Collected data entries
▼▼▼
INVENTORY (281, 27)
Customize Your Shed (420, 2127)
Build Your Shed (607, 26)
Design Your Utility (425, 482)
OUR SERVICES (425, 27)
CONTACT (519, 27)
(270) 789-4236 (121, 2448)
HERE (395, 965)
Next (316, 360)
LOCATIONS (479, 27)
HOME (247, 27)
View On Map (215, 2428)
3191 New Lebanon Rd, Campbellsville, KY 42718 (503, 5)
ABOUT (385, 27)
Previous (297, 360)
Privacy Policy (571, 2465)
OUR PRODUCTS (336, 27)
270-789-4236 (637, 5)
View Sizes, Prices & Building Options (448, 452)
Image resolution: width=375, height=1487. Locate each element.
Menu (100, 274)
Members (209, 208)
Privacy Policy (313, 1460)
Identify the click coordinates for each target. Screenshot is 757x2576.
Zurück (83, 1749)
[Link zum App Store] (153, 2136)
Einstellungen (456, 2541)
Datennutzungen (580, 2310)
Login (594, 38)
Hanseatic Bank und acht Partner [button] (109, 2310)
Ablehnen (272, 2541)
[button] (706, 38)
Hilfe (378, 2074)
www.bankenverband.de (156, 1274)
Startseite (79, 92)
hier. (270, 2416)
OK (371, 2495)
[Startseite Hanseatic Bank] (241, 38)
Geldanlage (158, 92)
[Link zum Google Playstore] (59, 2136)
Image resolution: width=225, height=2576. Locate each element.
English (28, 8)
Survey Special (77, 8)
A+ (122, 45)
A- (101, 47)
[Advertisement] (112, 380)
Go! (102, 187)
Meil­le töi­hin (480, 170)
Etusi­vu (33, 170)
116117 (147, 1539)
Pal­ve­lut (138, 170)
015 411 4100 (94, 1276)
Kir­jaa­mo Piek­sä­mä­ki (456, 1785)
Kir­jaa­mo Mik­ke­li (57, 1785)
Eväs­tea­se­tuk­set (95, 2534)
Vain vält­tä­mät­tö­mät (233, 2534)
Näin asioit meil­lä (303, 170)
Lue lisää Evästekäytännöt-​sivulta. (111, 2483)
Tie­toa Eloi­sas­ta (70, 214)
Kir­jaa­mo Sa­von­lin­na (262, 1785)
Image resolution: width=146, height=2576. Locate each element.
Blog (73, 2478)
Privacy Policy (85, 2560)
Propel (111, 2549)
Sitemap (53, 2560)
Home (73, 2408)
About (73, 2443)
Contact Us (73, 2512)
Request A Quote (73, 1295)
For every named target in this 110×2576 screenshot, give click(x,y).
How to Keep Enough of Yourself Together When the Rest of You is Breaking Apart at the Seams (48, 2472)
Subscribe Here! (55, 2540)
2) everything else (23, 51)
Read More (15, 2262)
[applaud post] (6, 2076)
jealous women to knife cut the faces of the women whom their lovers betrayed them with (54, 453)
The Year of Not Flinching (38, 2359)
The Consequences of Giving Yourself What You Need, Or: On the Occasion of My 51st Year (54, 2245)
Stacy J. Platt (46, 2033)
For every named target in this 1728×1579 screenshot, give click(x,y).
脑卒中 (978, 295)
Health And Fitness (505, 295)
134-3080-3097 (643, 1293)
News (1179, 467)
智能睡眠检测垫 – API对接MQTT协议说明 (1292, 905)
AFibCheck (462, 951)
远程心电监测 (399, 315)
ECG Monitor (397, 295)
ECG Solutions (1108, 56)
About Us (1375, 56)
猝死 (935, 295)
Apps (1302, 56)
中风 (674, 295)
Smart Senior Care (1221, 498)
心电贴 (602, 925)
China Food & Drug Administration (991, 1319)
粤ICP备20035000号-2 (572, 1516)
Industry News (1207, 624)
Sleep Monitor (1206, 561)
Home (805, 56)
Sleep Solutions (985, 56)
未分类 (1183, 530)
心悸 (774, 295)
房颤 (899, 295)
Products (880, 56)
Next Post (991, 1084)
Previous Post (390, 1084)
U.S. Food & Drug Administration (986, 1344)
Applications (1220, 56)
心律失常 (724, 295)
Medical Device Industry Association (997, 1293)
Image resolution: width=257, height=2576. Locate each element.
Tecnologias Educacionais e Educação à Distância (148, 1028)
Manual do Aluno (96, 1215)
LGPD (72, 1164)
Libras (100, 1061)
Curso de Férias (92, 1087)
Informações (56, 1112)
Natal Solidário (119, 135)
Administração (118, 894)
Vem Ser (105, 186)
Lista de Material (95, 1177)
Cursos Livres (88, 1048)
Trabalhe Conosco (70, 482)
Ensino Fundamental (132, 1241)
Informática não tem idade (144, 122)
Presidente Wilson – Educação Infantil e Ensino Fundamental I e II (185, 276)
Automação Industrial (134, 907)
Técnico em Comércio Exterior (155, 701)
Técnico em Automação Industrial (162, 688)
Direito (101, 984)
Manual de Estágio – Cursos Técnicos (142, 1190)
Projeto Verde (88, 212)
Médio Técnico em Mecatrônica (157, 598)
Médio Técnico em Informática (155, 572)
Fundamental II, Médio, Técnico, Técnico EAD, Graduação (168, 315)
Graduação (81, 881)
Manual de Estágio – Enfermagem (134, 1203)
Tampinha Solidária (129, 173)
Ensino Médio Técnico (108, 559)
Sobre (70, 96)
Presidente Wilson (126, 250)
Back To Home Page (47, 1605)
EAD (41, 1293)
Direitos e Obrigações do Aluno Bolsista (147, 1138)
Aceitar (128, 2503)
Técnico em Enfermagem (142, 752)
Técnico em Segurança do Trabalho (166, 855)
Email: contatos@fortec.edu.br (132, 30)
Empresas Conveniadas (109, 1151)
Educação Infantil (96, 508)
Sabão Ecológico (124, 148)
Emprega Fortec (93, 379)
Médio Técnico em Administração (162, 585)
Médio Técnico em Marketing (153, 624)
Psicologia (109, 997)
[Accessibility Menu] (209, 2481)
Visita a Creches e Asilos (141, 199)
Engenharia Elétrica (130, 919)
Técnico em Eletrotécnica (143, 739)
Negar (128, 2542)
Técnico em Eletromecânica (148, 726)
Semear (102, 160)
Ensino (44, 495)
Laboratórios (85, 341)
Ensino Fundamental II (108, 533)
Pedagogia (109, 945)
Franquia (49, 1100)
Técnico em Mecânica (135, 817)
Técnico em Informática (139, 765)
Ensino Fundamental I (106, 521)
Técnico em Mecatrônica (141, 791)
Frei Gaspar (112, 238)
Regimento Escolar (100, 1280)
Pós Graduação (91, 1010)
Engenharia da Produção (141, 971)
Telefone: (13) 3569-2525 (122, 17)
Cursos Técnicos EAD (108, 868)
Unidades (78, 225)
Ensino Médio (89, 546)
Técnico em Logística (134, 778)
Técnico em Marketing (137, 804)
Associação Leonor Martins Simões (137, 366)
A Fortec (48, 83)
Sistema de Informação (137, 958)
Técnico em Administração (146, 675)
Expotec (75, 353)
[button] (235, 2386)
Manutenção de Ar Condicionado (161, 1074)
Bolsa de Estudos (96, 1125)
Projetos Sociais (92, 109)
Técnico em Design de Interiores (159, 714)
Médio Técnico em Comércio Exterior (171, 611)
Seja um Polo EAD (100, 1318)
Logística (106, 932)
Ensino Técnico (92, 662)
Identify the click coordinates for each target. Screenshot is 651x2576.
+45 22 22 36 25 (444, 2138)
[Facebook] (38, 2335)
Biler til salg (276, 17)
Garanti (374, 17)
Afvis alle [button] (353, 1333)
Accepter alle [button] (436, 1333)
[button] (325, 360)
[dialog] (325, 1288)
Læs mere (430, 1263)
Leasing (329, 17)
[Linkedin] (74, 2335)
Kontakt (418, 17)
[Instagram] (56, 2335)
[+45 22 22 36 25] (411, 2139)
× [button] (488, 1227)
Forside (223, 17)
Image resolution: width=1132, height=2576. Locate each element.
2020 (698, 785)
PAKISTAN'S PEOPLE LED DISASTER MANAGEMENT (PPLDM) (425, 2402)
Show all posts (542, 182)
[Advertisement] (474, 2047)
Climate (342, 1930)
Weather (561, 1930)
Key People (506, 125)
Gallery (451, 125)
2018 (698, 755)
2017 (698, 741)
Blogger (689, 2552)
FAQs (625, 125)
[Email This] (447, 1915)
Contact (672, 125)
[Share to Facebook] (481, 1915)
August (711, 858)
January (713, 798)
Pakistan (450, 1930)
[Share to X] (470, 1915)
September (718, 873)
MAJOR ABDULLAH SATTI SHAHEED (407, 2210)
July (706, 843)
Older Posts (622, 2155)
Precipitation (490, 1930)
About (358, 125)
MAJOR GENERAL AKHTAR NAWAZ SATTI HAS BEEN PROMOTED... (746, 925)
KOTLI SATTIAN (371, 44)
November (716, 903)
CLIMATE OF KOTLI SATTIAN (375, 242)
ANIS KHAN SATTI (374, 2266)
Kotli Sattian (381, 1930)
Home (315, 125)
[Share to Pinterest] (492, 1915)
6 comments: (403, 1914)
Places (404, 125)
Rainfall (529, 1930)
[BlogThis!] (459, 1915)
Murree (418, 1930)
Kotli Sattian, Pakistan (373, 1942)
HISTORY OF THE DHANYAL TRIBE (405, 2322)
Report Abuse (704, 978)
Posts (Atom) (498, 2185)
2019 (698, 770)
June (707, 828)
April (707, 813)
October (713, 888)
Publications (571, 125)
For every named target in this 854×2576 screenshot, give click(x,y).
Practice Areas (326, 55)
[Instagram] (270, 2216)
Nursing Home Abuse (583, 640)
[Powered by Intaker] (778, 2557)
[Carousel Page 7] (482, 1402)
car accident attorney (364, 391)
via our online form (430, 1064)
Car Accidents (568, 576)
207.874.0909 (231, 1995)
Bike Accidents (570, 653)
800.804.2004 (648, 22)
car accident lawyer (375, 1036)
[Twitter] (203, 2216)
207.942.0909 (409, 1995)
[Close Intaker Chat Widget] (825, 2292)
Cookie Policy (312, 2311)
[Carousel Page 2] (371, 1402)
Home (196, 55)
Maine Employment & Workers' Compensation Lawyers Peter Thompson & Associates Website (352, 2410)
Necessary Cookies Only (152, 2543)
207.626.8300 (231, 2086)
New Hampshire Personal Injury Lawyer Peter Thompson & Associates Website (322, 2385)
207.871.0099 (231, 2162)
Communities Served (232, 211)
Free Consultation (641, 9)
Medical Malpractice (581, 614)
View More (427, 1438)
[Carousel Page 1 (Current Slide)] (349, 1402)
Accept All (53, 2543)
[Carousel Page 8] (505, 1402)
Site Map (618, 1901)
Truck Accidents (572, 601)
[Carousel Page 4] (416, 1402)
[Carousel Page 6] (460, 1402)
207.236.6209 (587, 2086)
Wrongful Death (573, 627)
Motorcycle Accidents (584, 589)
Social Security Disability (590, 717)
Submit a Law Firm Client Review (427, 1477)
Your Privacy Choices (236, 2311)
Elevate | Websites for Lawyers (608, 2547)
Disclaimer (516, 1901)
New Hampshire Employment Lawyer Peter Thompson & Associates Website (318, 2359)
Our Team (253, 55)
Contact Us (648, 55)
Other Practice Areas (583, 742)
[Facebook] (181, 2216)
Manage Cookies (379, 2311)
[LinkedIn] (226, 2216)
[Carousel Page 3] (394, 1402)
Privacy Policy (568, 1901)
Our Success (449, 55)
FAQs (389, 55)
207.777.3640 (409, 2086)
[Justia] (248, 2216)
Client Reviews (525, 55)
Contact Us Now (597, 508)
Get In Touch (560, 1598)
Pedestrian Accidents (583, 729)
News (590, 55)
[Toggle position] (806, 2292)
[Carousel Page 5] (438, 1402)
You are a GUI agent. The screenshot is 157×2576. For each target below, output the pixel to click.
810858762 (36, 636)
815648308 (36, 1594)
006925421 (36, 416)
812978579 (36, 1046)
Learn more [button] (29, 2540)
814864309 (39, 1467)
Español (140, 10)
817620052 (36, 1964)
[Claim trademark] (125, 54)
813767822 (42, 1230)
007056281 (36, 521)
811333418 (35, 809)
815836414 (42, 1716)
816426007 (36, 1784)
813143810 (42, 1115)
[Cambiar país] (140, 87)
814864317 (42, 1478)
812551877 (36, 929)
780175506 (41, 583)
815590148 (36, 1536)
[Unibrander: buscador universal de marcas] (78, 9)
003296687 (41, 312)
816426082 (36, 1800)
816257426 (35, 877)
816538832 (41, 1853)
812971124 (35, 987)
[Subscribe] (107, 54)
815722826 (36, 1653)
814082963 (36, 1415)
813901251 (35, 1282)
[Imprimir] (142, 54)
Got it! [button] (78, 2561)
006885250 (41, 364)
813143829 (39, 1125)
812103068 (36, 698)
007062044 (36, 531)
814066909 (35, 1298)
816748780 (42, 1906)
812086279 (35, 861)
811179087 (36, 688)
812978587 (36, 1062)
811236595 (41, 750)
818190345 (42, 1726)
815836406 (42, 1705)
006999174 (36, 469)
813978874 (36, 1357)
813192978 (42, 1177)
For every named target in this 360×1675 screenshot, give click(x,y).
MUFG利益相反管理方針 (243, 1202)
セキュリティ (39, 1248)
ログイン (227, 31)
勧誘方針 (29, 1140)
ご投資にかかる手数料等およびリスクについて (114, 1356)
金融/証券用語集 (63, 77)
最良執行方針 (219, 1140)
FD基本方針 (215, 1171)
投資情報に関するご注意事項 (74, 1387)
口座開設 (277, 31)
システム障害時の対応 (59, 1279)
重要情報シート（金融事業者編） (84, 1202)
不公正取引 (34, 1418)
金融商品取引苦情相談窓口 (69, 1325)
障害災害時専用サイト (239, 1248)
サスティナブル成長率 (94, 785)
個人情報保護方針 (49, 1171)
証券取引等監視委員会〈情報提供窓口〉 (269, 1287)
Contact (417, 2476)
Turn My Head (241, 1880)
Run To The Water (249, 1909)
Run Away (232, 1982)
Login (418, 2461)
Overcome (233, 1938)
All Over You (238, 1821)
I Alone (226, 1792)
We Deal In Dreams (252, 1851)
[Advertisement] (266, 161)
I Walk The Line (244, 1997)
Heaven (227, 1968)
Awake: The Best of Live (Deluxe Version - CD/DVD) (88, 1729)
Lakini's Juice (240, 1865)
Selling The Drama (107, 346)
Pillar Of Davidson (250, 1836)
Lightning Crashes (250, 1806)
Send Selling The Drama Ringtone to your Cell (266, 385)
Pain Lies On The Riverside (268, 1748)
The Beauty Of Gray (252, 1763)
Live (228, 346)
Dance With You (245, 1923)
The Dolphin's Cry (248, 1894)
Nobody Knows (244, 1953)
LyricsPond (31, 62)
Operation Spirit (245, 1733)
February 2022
▲▲▲
=== WHAT IS REQUIRED ===
Please, from the entries above, set down exactly the lines from the one containing "Social Security Disability (590, 717)" through the one containing "[Toggle position] (806, 2292)", and only those.

=== EXERCISE OUTPUT ===
Social Security Disability (590, 717)
Submit a Law Firm Client Review (427, 1477)
Your Privacy Choices (236, 2311)
Elevate | Websites for Lawyers (608, 2547)
Disclaimer (516, 1901)
New Hampshire Employment Lawyer Peter Thompson & Associates Website (318, 2359)
Our Team (253, 55)
Contact Us (648, 55)
Other Practice Areas (583, 742)
[Facebook] (181, 2216)
Manage Cookies (379, 2311)
[LinkedIn] (226, 2216)
[Carousel Page 3] (394, 1402)
Privacy Policy (568, 1901)
Our Success (449, 55)
FAQs (389, 55)
207.777.3640 (409, 2086)
[Justia] (248, 2216)
Client Reviews (525, 55)
Contact Us Now (597, 508)
Get In Touch (560, 1598)
Pedestrian Accidents (583, 729)
News (590, 55)
[Toggle position] (806, 2292)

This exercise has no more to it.